Following public concerns, the Senator deleted the photo from her Instagram page, and apologised to anybody offended. But a Jewish Greens spokesperson Daniel Coleman criticised the Senator for failing to use this incident as an opportunity to educate pro-Palestinian groups about the means by which anti-Zionism could easily degenerate into overt anti-Jewish racism. According to Coleman, she should have ‘explained why the poster, for many, implies the extermination of millions of Jews… Without that explanation, she steps onto the slippery slope that leads from anti-antisemitic, to not anti-Semitic, to actually antisemitic’.

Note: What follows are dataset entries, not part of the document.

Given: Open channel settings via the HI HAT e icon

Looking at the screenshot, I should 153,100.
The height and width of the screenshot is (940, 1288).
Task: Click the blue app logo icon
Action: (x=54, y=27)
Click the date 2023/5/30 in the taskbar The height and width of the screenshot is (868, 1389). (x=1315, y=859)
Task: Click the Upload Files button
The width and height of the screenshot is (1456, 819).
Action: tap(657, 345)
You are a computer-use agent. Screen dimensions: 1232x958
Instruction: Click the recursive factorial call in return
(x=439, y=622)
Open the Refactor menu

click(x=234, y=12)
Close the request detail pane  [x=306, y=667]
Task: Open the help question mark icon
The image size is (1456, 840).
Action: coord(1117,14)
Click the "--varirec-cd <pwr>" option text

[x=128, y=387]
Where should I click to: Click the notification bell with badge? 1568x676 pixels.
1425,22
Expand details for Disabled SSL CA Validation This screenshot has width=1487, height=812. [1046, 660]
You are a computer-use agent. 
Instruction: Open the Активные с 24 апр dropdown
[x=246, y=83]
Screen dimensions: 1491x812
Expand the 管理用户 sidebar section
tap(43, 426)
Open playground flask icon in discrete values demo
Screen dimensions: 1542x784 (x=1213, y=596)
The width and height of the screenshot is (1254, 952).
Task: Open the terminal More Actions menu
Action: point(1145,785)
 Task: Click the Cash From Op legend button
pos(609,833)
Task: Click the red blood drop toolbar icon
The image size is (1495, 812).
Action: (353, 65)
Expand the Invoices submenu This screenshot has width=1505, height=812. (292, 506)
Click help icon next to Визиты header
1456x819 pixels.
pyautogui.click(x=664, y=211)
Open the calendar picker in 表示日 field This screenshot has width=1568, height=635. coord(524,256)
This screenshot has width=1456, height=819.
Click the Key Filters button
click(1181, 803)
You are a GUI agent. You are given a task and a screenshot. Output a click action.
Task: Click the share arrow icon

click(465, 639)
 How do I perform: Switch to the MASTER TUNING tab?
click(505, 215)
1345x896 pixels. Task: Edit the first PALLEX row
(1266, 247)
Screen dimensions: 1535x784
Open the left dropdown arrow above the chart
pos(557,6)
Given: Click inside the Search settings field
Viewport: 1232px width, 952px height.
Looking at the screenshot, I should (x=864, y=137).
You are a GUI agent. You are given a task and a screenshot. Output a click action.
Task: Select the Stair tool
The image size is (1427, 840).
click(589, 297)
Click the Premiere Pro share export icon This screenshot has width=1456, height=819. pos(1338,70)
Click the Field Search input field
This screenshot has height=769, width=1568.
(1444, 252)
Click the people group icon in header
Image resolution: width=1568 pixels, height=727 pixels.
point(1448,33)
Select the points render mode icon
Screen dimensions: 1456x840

Alternative progressive directions
If the Australian Greens wanted to identify a more balanced Greens perspective that genuinely aimed to advance the national rights of both the Israeli and Palestinian peoples, they would not have to look beyond their German colleagues. In November 2023, the German Vice-Chancellor (and Greens member) Robert Habeck provided an exemplar of a genuinely universalistic progressive approach to the conflict.
Habeck highlighted that defending the security of Israel was an historical responsibility of Germany, as was protecting the right of Jews in Germany to live freely and safely. He attacked antisemitism emanating from sections of the Left, and condemned Hamas as a ‘murderous terrorist group fighting for the annihilation of the State of Israel and the death of all Jews’. He emphasised that ‘Israel’s right to exist must not be relativized. Israel’s security is our obligation’.
Additionally, the Greens Party of Canada provided a specific condemnation of the 7 October massacre, and a reasonably balanced condemnation of violence on both sides.
It is time for the Australian Greens to follow such progressive examples, and reclaim their stated universalistic beliefs in favour of equality and justice for all including Jews. Otherwise, in the words of the British commentator Philip Spencer, ‘it is not universalist at all but antisemitic’.